Halloween is quite possibly the greatest social event there is. What other time of year can a bunch of adults get together, don incredible costumes and throw booze and candy into the mix? But before you get into all that, make sure your drink is costume appropriate!
Here’s the drink that should be in your hand at this year’s Halloween party, depending on the costume you choose to wear.
Cheers to all things that are spooky.
For the Ladies
The Classic Witch – Grasshopper
A witches brew made in heaven, the grasshopper is sweeter than terrorizing little girls and their dogs. Plus, it’s one of the only drinks that is as mean and green as you are.
While no drink can compete with being as sweet as you in this costume, a glorious Riesling will die trying. Your mother was wrong, you can never have too much sugar.
A wine that’s as super sweet as you are, ice wine is just the drink you need to channel your inner royalty. If anybody looks at you weird for enjoying this dessert delicacy, tell them to let it go.
Flashy Flapper – Gin Martini, Extra Dirty
Classic and sophisticated but still super sassy, the extra dirty martini will be the perfect accessory for your speakeasy approved look. A little party never killed nobody.
As a disco diva, one must boogie-oogie-oogie till they just can’t boogie no more. Dance until the sun comes up with this colorful cocktail.
When you’re in the “big house,” you have to make due with what you have on hand. Bonus points to drinking it out of a 2-liter bottle and make sure to stay away from creepy guys with weird mustaches.
Dia De Los Muertos – Bloody Mary
It may be the “Day of the Dead” but this party is alive and well. Swapping vodka for tequila in your Bloody Mary will take you south of the border in the best way.
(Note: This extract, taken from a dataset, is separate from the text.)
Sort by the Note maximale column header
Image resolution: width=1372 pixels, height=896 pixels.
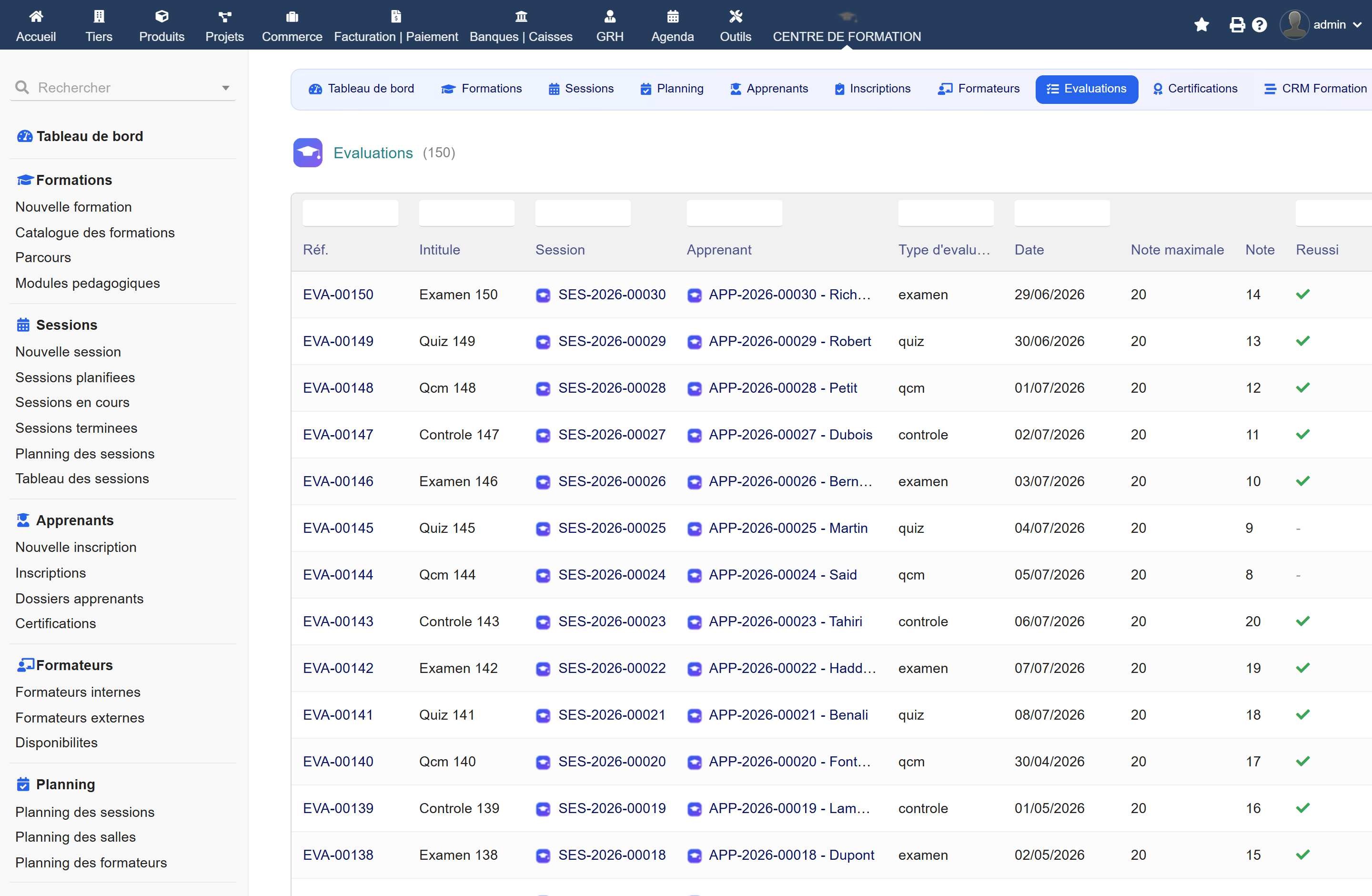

Divine Goddess – White Burgundy
Only one wine is good enough for a beautiful goddess such as yourself, so uncork some liquid gold and enjoy White Burgundy. Plus, it totally brings out the glitter in your glorious headband.
For The Gentlemen
While this costume may be forever damaged by the “Twilight” craze, that doesn’t mean all vampires sparkle. One thing we know for sure, quality vampires love good wine—so don’t be let down by those tween knockoffs.
Are you afraid of the dark? We all know how these movies end. Just grab a beer and pray you survive until the morning.
With a cigar in one hand and a glass of Chianti in the other, you’ll be walking into the party like you own the place. Those who challenge you better beware or they might end up with a surprise next to them in bed the next morning…
The Hot Toddy isn’t just for colds, this drink is the hottest thing to come out of Alice’s dreams. Just don’t drink too many or you may lose your head.
One sip of this and you’ll go bananas. Just hold on tight to your dignity as you split your time between parties. We crack ourselves up.
Under Arrest Cop – Bourbon + Coke
The most classic costume of all time needs a drink that can keep up with the fame. For once, let’s hope we do get pulled over.
Scooby-Doo – Marijuana Infused Wine
We know you didn’t come to this party intending to drink. When the cottonmouth kicks in though, drink up and keep a box of Scooby Snacks by your side at all times.
Ollie Ostrich – Long Island Iced Tea
If you’re wearing this costume, your goal for this Halloween party is clear. Take hold of the drink that will get you there. Don’t worry about a ride home, Ollie the Ostrich will take care of it.
For The Couples
Plug and Socket – Red Bull + Vodka
This costume is charged up to the max. If you and your partner are donning this out to the party, you need a drink that will keep the spark going all night long. Just keep it PG please.
Classic wine, meet classic sandwich. A match made in heaven, just like the two of you, you have everything you need for the perfect night. Well, everything but more wine.
For The Daring
Whether or not you decide to sex up your Donald Trump costume is your prerogative. However, the key feature you need to complete this outstanding costume is a “Made in America” Manhattan. Drink every time you shout “you’re fired” at someone.
Box of Wine – Box of Wine
You know what they say, you are what you drink. You’ll definitely be the life of the party, just don’t let anybody try to slap you.
Sheet Ghost – Absinthe
Mysterious, to the point, and ready for a terrifyingly great time, this costume is a classic. You probably didn’t shell out a lot of cash on your costume, which leaves more money for the important stuff—booze. Shell out for some Absinthe and let the Green Fairy take you away.